This case highlights the importance of making sure that your activities are properly that of an agent or principle, if that is your intention.
Mr Sagal entered into an agreement with Bunz whereby Mr Sagal would procure sales of Bunz jewellery in the UK. There was never a written agreement between the parties but it was agreed that the sales process would occur as follows:
- Mr Sagal would take orders from UK customers and fax them to Bunz in Germany.
- Bunz would then deliver the jewellery to Mr Sagal and invoice him at 20% less than its wholesale price.
- Mr Sagal would deliver the jewellery to the customers and invoice them with his own “Bunz UK” invoice, which included about a 30% mark up on Bunz Germany’s invoice price.

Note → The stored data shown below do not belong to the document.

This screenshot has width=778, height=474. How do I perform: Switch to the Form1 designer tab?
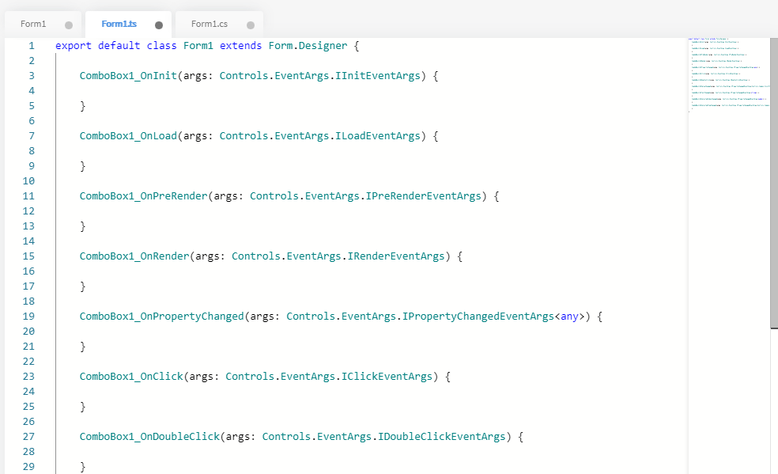(33, 25)
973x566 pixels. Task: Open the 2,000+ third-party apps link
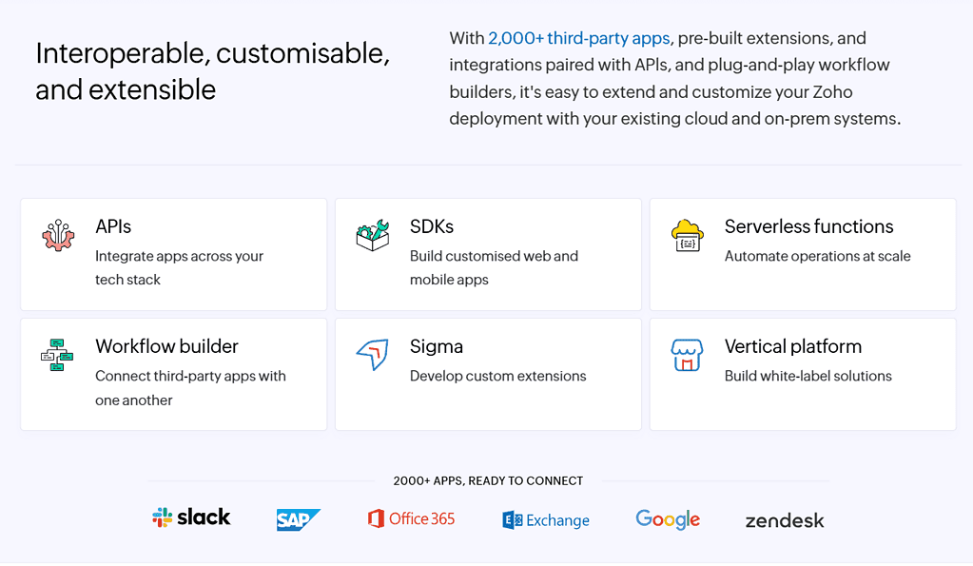[578, 38]
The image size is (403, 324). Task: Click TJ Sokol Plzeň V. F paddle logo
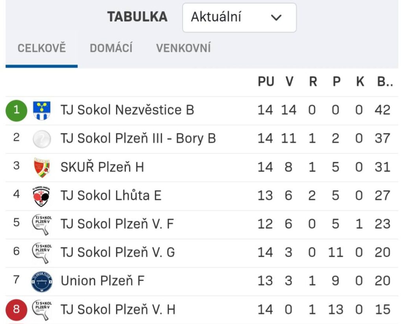coord(41,224)
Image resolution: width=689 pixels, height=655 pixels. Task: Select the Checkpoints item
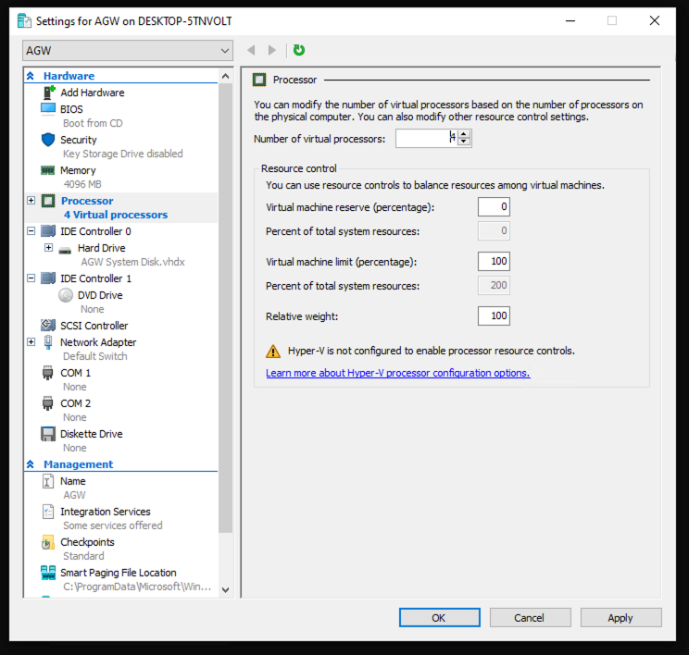tap(87, 542)
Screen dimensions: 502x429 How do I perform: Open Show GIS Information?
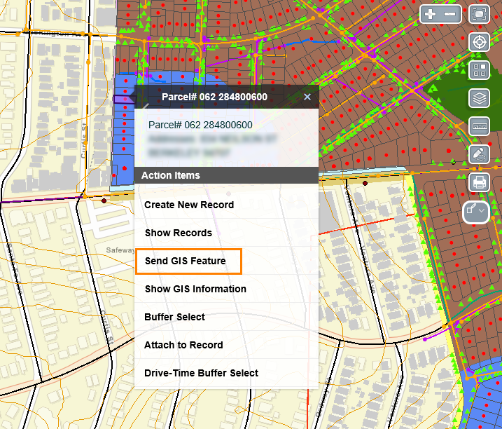(195, 289)
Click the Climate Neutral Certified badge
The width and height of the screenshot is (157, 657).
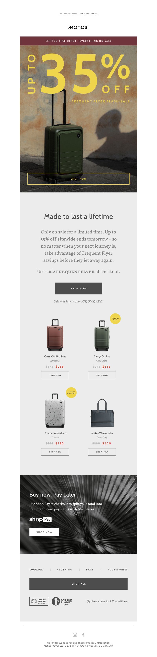point(39,601)
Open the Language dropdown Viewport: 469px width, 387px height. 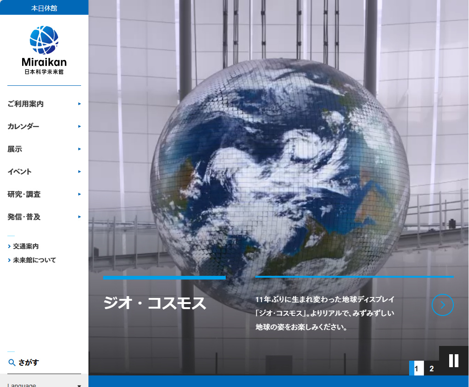(44, 384)
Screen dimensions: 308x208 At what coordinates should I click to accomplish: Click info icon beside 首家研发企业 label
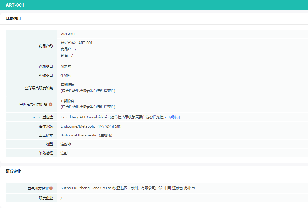point(51,188)
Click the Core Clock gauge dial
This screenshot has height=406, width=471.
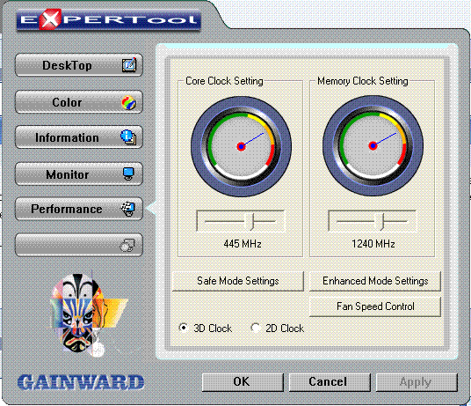point(241,146)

- Mr Sagal’s customers had 30 days to pay him, whilst Bunz Germany’s invoices were payable in 60 days (thus affording Mr Sagal a very comfortable cash flow position).
When the relationship came to and end in 2005 Mr Sagal sought compensation under the Commercial Agents (Council Directive) Regulations 1993 (the “Regulations”).

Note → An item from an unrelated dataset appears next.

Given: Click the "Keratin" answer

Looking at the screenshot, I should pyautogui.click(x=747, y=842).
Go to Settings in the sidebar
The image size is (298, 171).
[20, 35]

Bunz argued that Mr Sagal was not a commercial agent within the definition of the Regulations and therefore was not entitled to make any claims under the Regulations. Bunz was successful with this argument in the court of first instance but Mr Sagal appealed.
In deciding whether Mr Sagal was or was not a commercial agent, the Court of Appeal looked very closely at how the business was conducted in practice. It looked firstly at the transaction process, as described above, and in particular the fact that Sagal sent documents to his UK customers in his own name (“Bunz UK”).
The Court also considered a number of other factors which made the position less clear, for example:
- Bunz provided Sagal with a “sample lines” which it insured at its own cost
- Mr Sagal never held any stock of his own
- Mr Sagal never deviated from a fixed mark up of about 30% on Bunz prices
- Bunz always dealt with returns and repairs
Having weighed up all the evidence the Court decided that Mr Sagal was not a commercial agent. It reached this conclusion primarily on the basis that, assessing all of the facts as a whole, it could not be said that he had authority to negotiate or contract on behalf on Bunz, which is a clear requirement under the definition of a commercial agent in Regulation 1(2).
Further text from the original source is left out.